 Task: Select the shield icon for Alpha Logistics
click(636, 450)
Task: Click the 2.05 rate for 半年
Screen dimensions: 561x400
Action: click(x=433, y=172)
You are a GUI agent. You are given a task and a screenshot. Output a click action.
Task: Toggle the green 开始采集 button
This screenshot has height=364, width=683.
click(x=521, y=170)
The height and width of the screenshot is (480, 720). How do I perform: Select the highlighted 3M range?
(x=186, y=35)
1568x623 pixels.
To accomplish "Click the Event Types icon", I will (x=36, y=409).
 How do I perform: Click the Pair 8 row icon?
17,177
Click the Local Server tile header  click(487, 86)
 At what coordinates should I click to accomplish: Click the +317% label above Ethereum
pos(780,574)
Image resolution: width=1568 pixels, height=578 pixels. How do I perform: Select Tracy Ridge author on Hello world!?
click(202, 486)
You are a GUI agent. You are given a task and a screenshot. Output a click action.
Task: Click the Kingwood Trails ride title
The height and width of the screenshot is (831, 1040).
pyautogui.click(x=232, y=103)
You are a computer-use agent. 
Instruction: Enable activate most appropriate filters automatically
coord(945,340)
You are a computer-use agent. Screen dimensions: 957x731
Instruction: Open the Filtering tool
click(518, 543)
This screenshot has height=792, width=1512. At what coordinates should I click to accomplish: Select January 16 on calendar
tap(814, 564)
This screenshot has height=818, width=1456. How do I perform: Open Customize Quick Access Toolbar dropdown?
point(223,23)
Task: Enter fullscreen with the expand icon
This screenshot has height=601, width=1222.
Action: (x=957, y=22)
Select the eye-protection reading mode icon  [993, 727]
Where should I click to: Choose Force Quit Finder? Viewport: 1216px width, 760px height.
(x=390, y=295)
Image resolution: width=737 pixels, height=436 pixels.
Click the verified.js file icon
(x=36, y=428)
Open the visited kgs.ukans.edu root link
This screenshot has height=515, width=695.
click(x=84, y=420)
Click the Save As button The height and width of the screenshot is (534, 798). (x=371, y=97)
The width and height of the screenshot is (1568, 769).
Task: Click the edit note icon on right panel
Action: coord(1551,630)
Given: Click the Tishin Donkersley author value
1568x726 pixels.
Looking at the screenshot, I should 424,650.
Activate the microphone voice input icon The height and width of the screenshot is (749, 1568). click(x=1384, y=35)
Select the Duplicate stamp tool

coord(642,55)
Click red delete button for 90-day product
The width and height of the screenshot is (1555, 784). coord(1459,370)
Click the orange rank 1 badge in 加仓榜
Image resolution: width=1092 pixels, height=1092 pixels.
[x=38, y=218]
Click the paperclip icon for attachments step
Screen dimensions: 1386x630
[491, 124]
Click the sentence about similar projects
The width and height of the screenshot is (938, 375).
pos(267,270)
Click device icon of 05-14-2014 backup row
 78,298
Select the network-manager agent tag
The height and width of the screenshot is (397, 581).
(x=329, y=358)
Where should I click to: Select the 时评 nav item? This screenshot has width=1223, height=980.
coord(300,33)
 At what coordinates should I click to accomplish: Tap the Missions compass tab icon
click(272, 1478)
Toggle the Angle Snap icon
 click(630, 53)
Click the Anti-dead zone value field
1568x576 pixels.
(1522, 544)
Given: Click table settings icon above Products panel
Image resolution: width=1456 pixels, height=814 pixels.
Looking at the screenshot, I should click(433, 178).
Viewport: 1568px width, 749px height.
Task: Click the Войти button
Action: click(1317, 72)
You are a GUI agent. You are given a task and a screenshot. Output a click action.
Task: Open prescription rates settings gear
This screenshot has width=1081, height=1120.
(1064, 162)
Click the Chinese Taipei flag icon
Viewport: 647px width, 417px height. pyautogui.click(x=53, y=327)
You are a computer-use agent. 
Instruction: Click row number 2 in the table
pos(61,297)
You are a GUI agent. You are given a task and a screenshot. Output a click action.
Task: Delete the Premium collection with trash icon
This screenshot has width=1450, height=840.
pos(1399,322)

+--

### Written task
Can you copy out all of the entries above word for word, with nothing changed?

### Output of the task
 Task: Select the shield icon for Alpha Logistics
click(636, 450)
Task: Click the 2.05 rate for 半年
Screen dimensions: 561x400
Action: click(x=433, y=172)
You are a GUI agent. You are given a task and a screenshot. Output a click action.
Task: Toggle the green 开始采集 button
This screenshot has height=364, width=683.
click(x=521, y=170)
The height and width of the screenshot is (480, 720). How do I perform: Select the highlighted 3M range?
(x=186, y=35)
1568x623 pixels.
To accomplish "Click the Event Types icon", I will (x=36, y=409).
 How do I perform: Click the Pair 8 row icon?
17,177
Click the Local Server tile header  click(487, 86)
 At what coordinates should I click to accomplish: Click the +317% label above Ethereum
pos(780,574)
Image resolution: width=1568 pixels, height=578 pixels. How do I perform: Select Tracy Ridge author on Hello world!?
click(202, 486)
You are a GUI agent. You are given a task and a screenshot. Output a click action.
Task: Click the Kingwood Trails ride title
The height and width of the screenshot is (831, 1040).
pyautogui.click(x=232, y=103)
You are a computer-use agent. 
Instruction: Enable activate most appropriate filters automatically
coord(945,340)
You are a computer-use agent. Screen dimensions: 957x731
Instruction: Open the Filtering tool
click(518, 543)
This screenshot has height=792, width=1512. At what coordinates should I click to accomplish: Select January 16 on calendar
tap(814, 564)
This screenshot has height=818, width=1456. How do I perform: Open Customize Quick Access Toolbar dropdown?
point(223,23)
Task: Enter fullscreen with the expand icon
This screenshot has height=601, width=1222.
Action: (x=957, y=22)
Select the eye-protection reading mode icon  [993, 727]
Where should I click to: Choose Force Quit Finder? Viewport: 1216px width, 760px height.
(x=390, y=295)
Image resolution: width=737 pixels, height=436 pixels.
Click the verified.js file icon
(x=36, y=428)
Open the visited kgs.ukans.edu root link
This screenshot has height=515, width=695.
click(x=84, y=420)
Click the Save As button The height and width of the screenshot is (534, 798). (x=371, y=97)
The width and height of the screenshot is (1568, 769).
Task: Click the edit note icon on right panel
Action: coord(1551,630)
Given: Click the Tishin Donkersley author value
1568x726 pixels.
Looking at the screenshot, I should 424,650.
Activate the microphone voice input icon The height and width of the screenshot is (749, 1568). click(x=1384, y=35)
Select the Duplicate stamp tool

coord(642,55)
Click red delete button for 90-day product
The width and height of the screenshot is (1555, 784). coord(1459,370)
Click the orange rank 1 badge in 加仓榜
Image resolution: width=1092 pixels, height=1092 pixels.
[x=38, y=218]
Click the paperclip icon for attachments step
Screen dimensions: 1386x630
[491, 124]
Click the sentence about similar projects
The width and height of the screenshot is (938, 375).
pos(267,270)
Click device icon of 05-14-2014 backup row
 78,298
Select the network-manager agent tag
The height and width of the screenshot is (397, 581).
(x=329, y=358)
Where should I click to: Select the 时评 nav item? This screenshot has width=1223, height=980.
coord(300,33)
 At what coordinates should I click to accomplish: Tap the Missions compass tab icon
click(272, 1478)
Toggle the Angle Snap icon
 click(630, 53)
Click the Anti-dead zone value field
1568x576 pixels.
(1522, 544)
Given: Click table settings icon above Products panel
Image resolution: width=1456 pixels, height=814 pixels.
Looking at the screenshot, I should click(433, 178).
Viewport: 1568px width, 749px height.
Task: Click the Войти button
Action: click(1317, 72)
You are a GUI agent. You are given a task and a screenshot. Output a click action.
Task: Open prescription rates settings gear
This screenshot has width=1081, height=1120.
(1064, 162)
Click the Chinese Taipei flag icon
Viewport: 647px width, 417px height. pyautogui.click(x=53, y=327)
You are a computer-use agent. 
Instruction: Click row number 2 in the table
pos(61,297)
You are a GUI agent. You are given a task and a screenshot. Output a click action.
Task: Delete the Premium collection with trash icon
This screenshot has width=1450, height=840.
pos(1399,322)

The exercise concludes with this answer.